A recent government report admitted that as the majority of private firms are of a small scale, the percentage of profitable firms remains low, while their links to the global market remain loose. The facts partly prove that tax cuts are not enough for SMEs to take off, they need more supporting policies.
“Tax cuts are just a tool to attract FDI. The country needs a new approach to investment incentives to increase attractiveness, the quality of FDI, and national competitiveness, while protecting the environment,” said Nguyen Mai, Chairman of the Vietnam Association of Foreign Invested Enterprises.
Hong Sun - Vice chairman Korea Chamber of Business in Vietnam
The corporate income tax (CIT) cut for small- and medium-sized enterprises (SMEs) is a welcome decision and an important signal for both Vietnamese and foreign-invested enterprises. At present, many countries apply similar decreases to facilitate activities, thus enabling growth and increasing competitiveness in the market. South Korean investment not only focuses on powerful groups, but also on SMEs. Thus, we highly support the cut if it is approved.
This new policy will attract attention from foreign businesses and help Vietnam increase its appeal to businesses, including those from South Korea. SMEs will feel secure when investing in services, consumer goods, and consultancy services.
With such an incentive policy for SMEs, South Korean investment will increase. Funding from powerful groups can bring in macroeconomic results, while SMEs invest in many projects, thus contributing to job creation.
We hope that Vietnam’s National Assembly will soon ratify the proposal so that the country can attract more small-scale secondary investors.
Hironobu Kitagawa - Chief representative Japan External Trade Organization Hanoi Office
Actions such as joining the Comprehensive and Progressive Agreement for Trans-Pacific Partnership have created a positive investment environment in Vietnam. The additional proposal of CIT reduction is a message that the government is proactively working on attracting more foreign direct investment.
The reduction will be one factor to attract more investment from Japan. However, many enterprises have pointed out that the operational system is unclear. They have faced several problems such as unclear application, complicated procedures, and so on. I believe that by removing these barriers, the Vietnamese government will develop more trust with Japanese enterprises. If so, investment incentives such as the CIT reduction can be more attractive.

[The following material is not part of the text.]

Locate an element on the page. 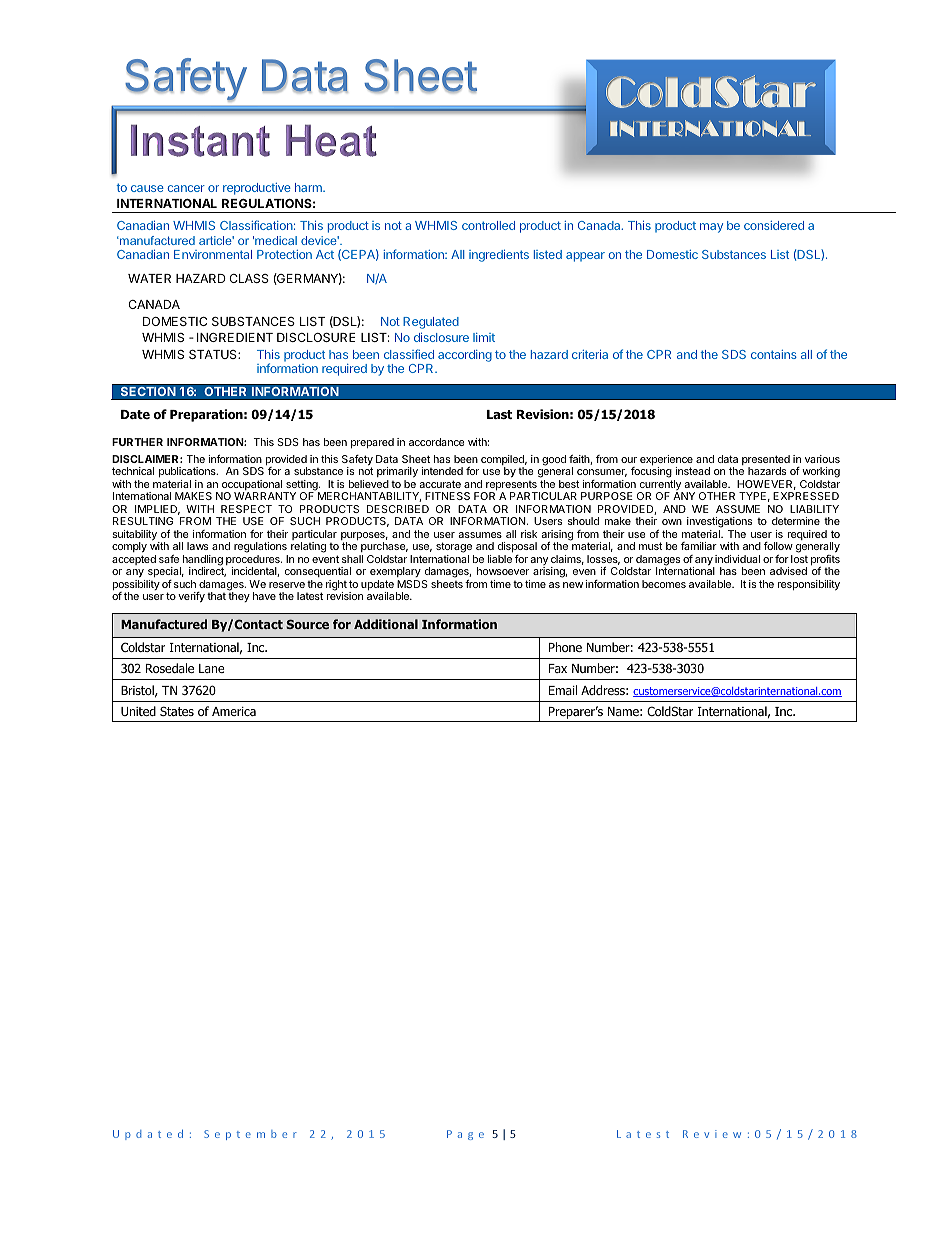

Nguyen Hai Minh - Member, executive committee European Chamber of Commerce in Vietnam
Eurocham lauds Vietnam’s tax reform, including the modernisation and simplification of tax administration, adoption of international standards, and gradual reduction of CIT. Recently, the Ministry of Finance also proposed to reduce CIT to 15 per cent for micro-enterprises and 17 per cent for SMEs.

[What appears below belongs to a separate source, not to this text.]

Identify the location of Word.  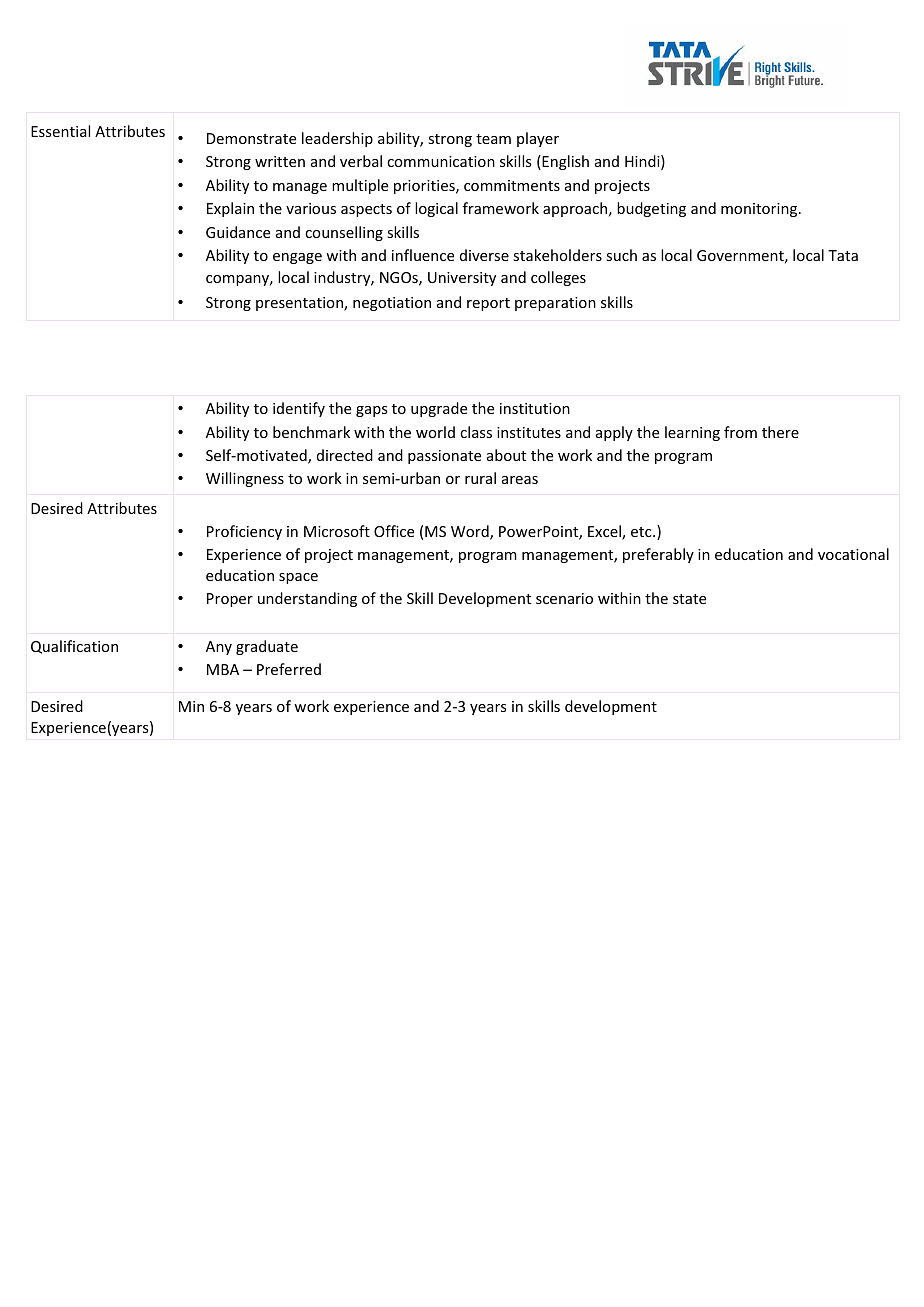
(471, 532).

Obviously, this will impact the economy, as SMEs account for a major part of the domestic private sector. A tax reduction will help SMEs retain cash for investment and promote new company establishments, and most importantly, it will mitigate tax fraud which has been a key issue. However, the tax reduction policy needs to balance long-term benefits and the diminishing state budget.
For foreign investors, partiularly European ones, taxation is certainly one factor to consider when entering a market, but it is not always a priority. Investors often care more about the investment environment, infrastructure, labour, and political stability. Currently, countries in the region consider tax cuts or tax incentives an advantage in attracting investment, while this will negatively impact their long-term development goals.
In Vietnam, EU companies are not concerned about the tax rate but tax administration and transparency and tax inspections. As mentioned in the 2019 White Book, what matter to them are the lack of guidance on comparables in transfer pricing audits, application of double tax treaties, and incompliance with non-tax regulations.